>> Begin Exercise inputs

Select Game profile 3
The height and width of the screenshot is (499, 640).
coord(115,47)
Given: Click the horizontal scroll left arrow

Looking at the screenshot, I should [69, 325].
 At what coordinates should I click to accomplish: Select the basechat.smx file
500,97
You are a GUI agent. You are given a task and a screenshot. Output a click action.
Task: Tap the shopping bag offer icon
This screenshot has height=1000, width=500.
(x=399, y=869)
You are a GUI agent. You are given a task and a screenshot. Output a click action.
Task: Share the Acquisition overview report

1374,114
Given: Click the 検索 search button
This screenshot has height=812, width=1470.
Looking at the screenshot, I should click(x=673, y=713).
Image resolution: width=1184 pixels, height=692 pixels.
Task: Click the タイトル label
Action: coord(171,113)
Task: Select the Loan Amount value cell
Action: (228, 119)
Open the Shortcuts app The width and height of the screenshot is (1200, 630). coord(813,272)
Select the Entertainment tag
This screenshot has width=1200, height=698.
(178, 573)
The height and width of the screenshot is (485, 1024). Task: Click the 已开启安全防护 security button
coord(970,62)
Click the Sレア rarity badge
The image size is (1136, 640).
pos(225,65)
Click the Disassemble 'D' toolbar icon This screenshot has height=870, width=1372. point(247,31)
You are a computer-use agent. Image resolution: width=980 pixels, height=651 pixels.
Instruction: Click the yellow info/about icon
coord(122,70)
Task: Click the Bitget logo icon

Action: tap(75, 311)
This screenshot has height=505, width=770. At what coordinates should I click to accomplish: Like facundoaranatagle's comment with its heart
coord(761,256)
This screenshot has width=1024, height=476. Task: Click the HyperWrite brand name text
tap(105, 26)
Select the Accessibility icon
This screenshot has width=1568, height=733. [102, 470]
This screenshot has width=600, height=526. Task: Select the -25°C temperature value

>> End Exercise inputs

Select every line in the data above that contains the string "pixels", and copy each one out in full.

◆ **Task answer**
Image resolution: width=1184 pixels, height=692 pixels.
You are a computer-use agent. Image resolution: width=980 pixels, height=651 pixels.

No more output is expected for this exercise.